PS Açores - Há 2 horas

O Grupo Parlamentar do PS/Açores volta a requerer ao Governo Regional esclarecimentos relativamente à cobrança e destino das receitas provenientes da ecotaxa marítima cobrada aos agentes de navegação durante o ano de 2025 e 2026.

Marlene Damião, deputada do PS, recorda que em janeiro questionou o Governo Regional sobre os valores arrecadados ao longo de 2025, tendo a tutela respondido que recebera o montante global de 382.479 euros, dos quais 266.277 já haviam sido recebidos pela Região.

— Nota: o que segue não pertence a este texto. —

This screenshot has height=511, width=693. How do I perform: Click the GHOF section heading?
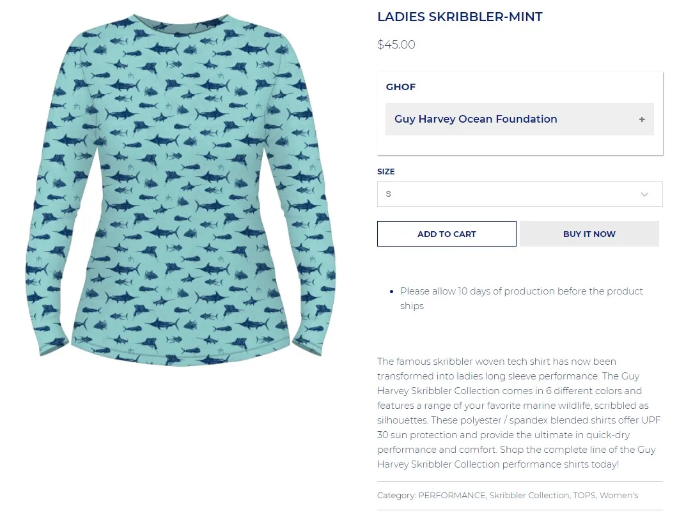point(400,87)
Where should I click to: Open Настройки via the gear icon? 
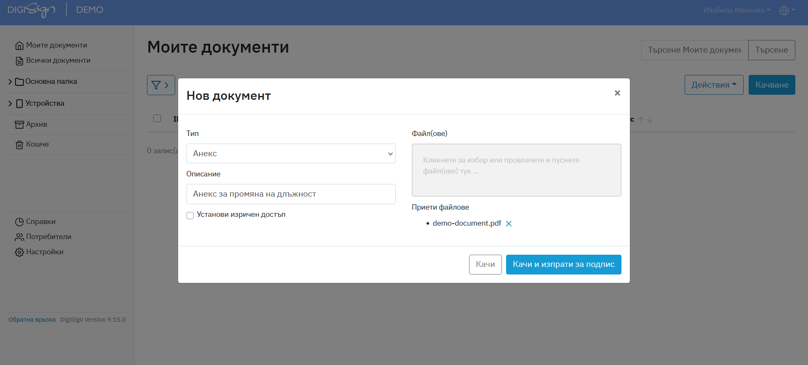[19, 252]
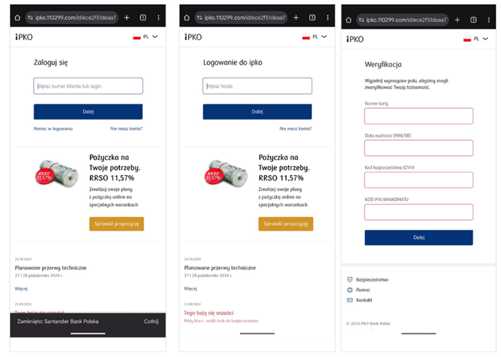501x357 pixels.
Task: Tap the Bezpieczeństwo shield icon
Action: [350, 279]
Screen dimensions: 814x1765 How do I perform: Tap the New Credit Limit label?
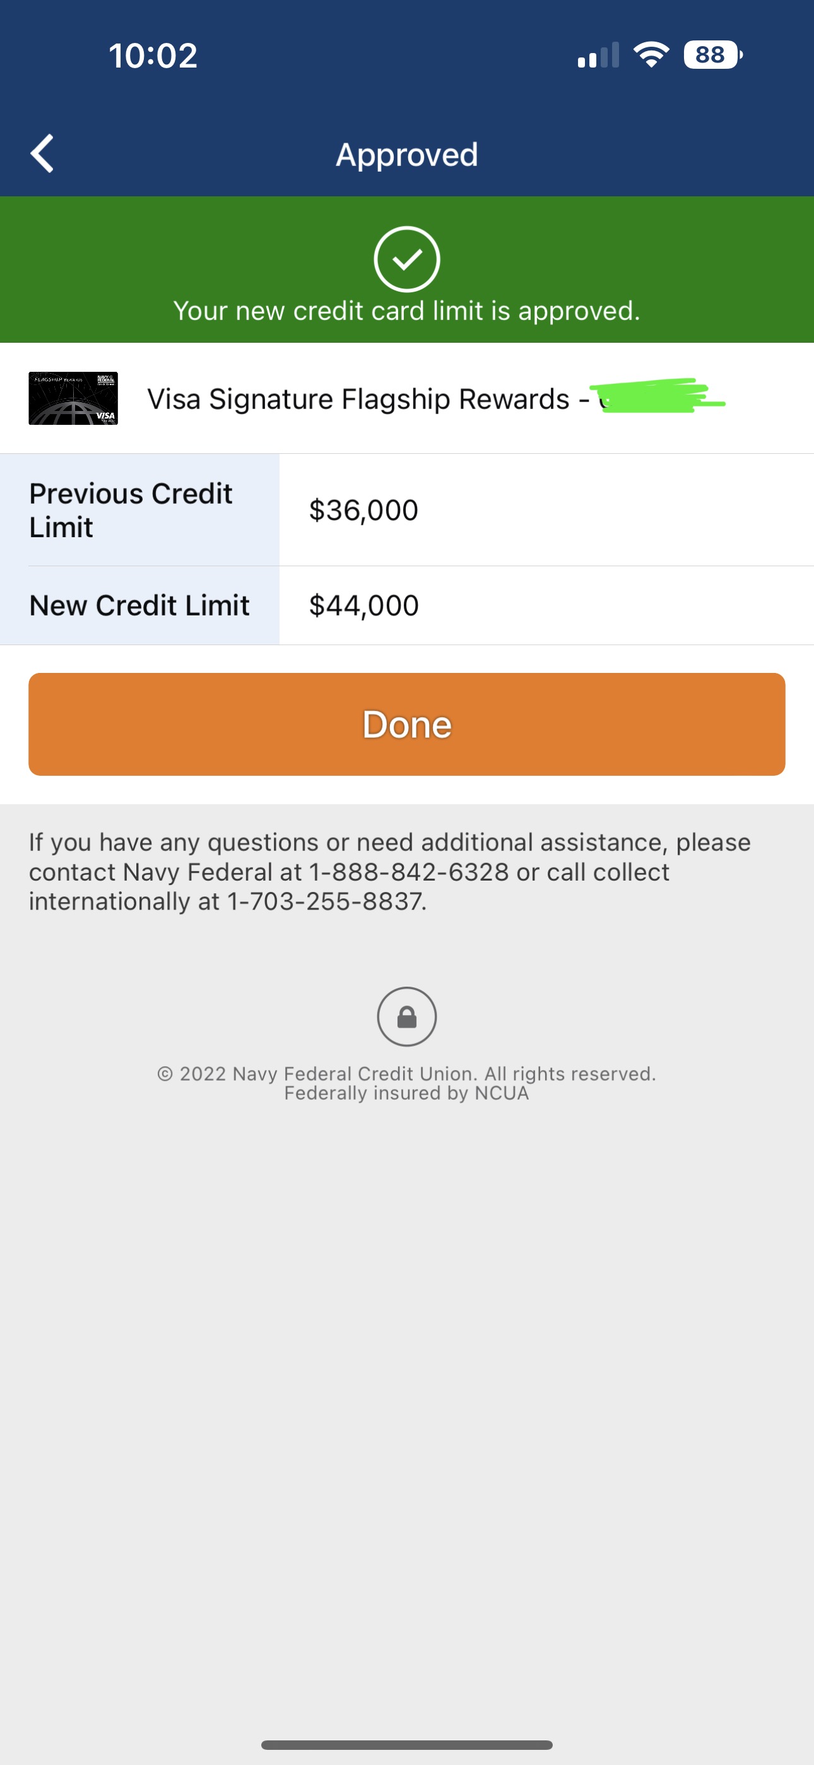coord(139,606)
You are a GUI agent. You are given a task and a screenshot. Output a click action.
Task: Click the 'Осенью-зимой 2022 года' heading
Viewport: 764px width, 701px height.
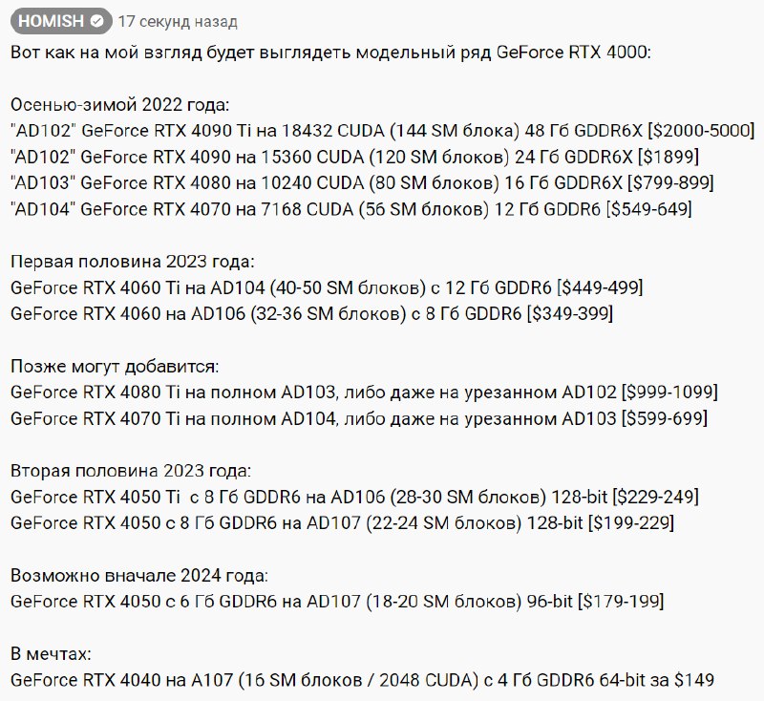120,105
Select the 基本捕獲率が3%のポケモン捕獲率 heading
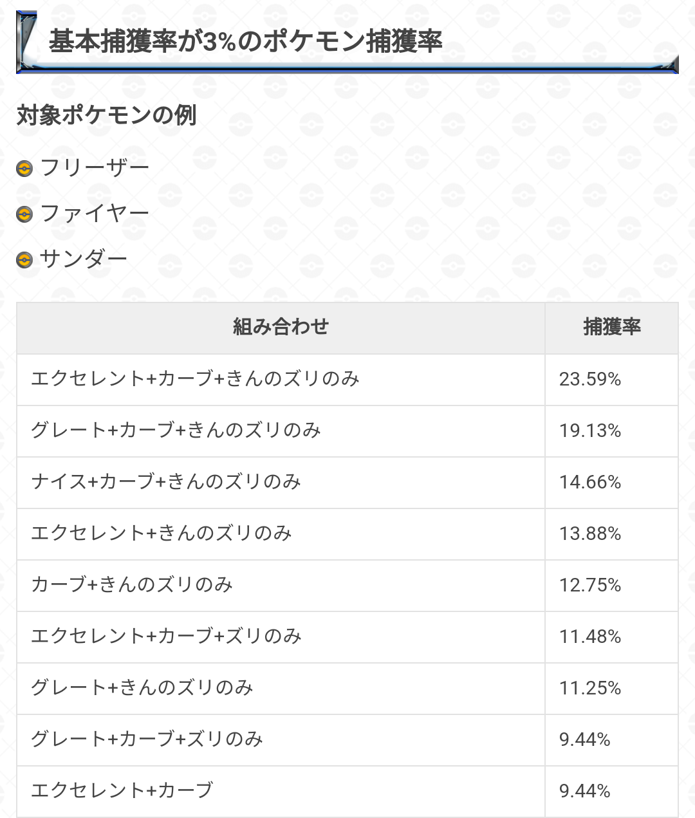The width and height of the screenshot is (695, 818). click(x=245, y=42)
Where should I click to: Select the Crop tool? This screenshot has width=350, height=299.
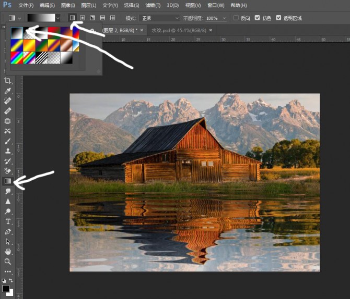click(x=7, y=81)
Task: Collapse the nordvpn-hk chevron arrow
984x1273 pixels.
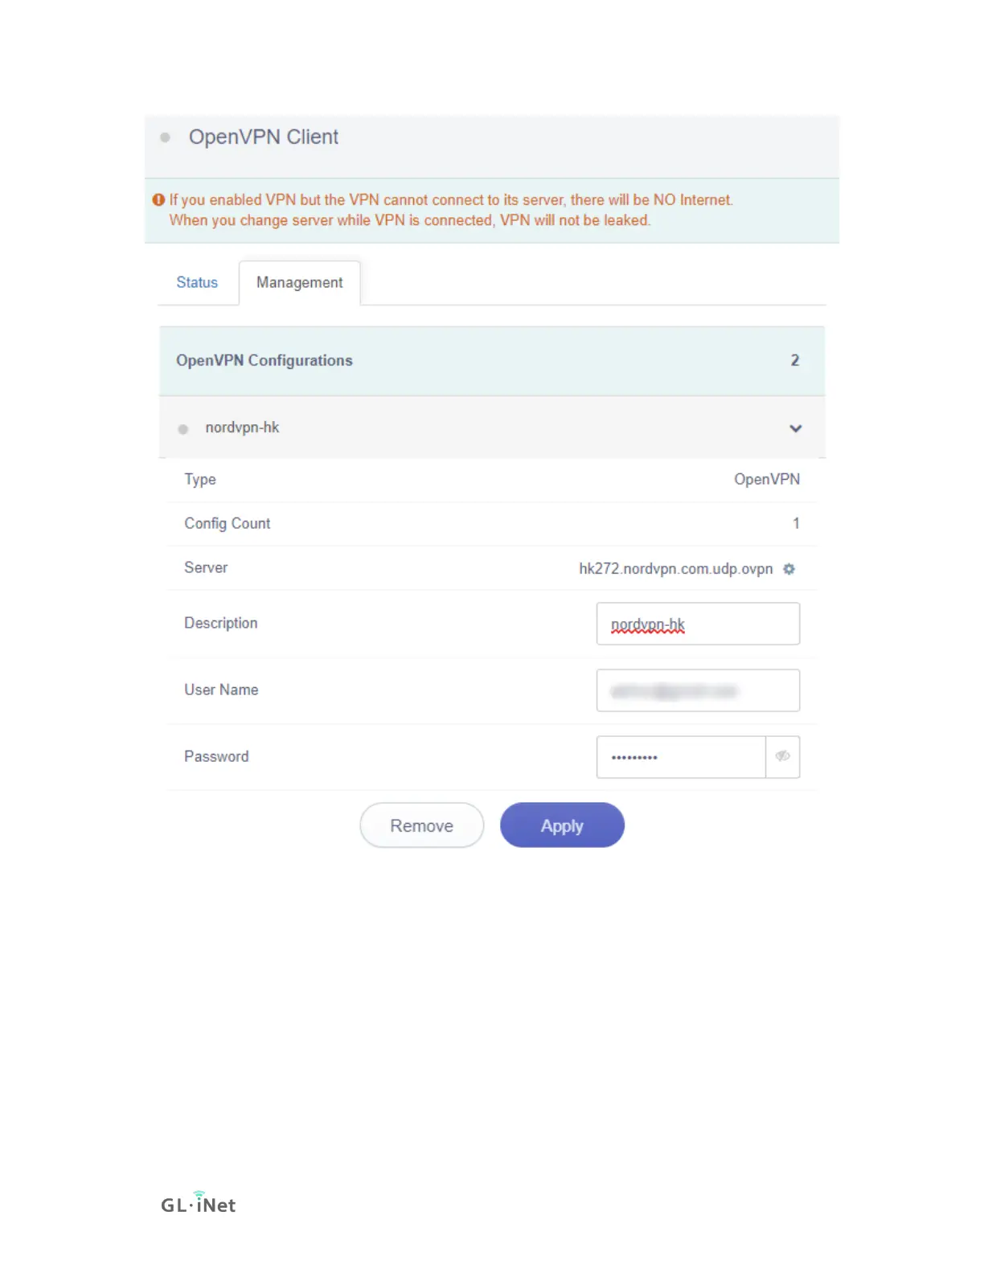Action: tap(795, 428)
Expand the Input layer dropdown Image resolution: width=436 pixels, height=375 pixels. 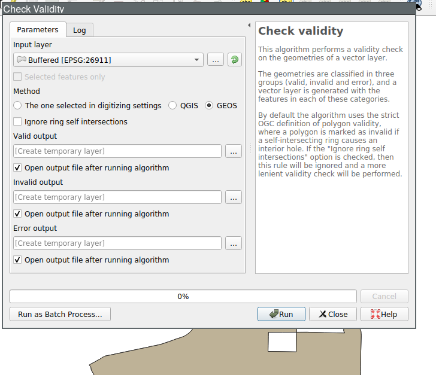(198, 60)
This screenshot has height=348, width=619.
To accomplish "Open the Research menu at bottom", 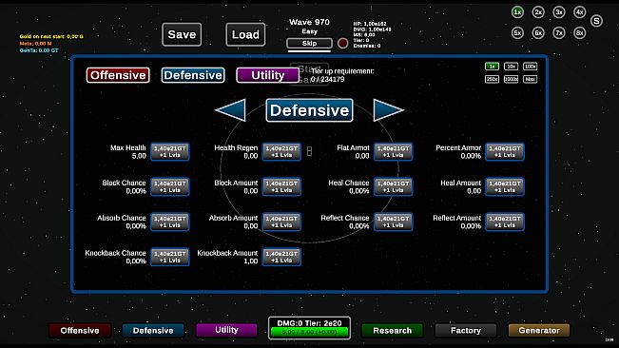I will pos(392,330).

“Aquando desse pedido de esclarecimentos, o Governo Regional esclareceu que, tendo em conta o montante recebido em 2025, nenhuma verba havia sido inscrita em orçamento para 2026, afirmando que os montantes relativos à ecotaxa marítima seriam consolidados até à elaboração da anteproposta do Orçamento da Região para 2027, sendo posteriormente inscritos numa ação própria, com o objetivo de financiar investimentos destinados à conservação ambiental e à qualificação do destino Açores”, refere a deputada.

A parlamentar socialista salienta ainda que o Governo Regional, à data, referiu de forma genérica o destino desta verba, não identificando qualquer projeto ou investimento concreto, permanecendo por esclarecer a sua aplicabilidade.

“Importa por isso, obter esclarecimentos atualizados sobre o destino efetivamente dado às receitas arrecadadas em 2025 e apurar se, entretanto, os 266.277 euros amealhados, foram aplicados, total ou parcialmente, durante o ano de 2026 e, em caso afirmativo, em que projetos ou intervenções concretas”, afirma Marlene Damião.

A socialista pretende, ainda, conhecer a evolução da receita da ecotaxa marítima durante o ano de 2026, designadamente os montantes faturados e efetivamente cobrados, bem como o respetivo destino.

Marlene Damião considera que “está em causa uma receita pública criada com uma finalidade específica, associada à compensação dos impactos decorrentes da atividade marítimo-turística e à promoção da sustentabilidade ambiental da Região, pelo que se exige transparência quanto à sua aplicação concreta e à capacidade do Governo Regional para transformar essa receita em resultados efetivos para a Região.”

“O acompanhamento da execução desta receita assume particular relevância, não apenas pela sua natureza pública, mas também porque a sua aplicação deverá traduzir-se em benefícios concretos para a conservação ambiental e para a qualificação sustentável do destino Açores”, conclui.

 

Ponta Delgada, 10 de setembro de 2026.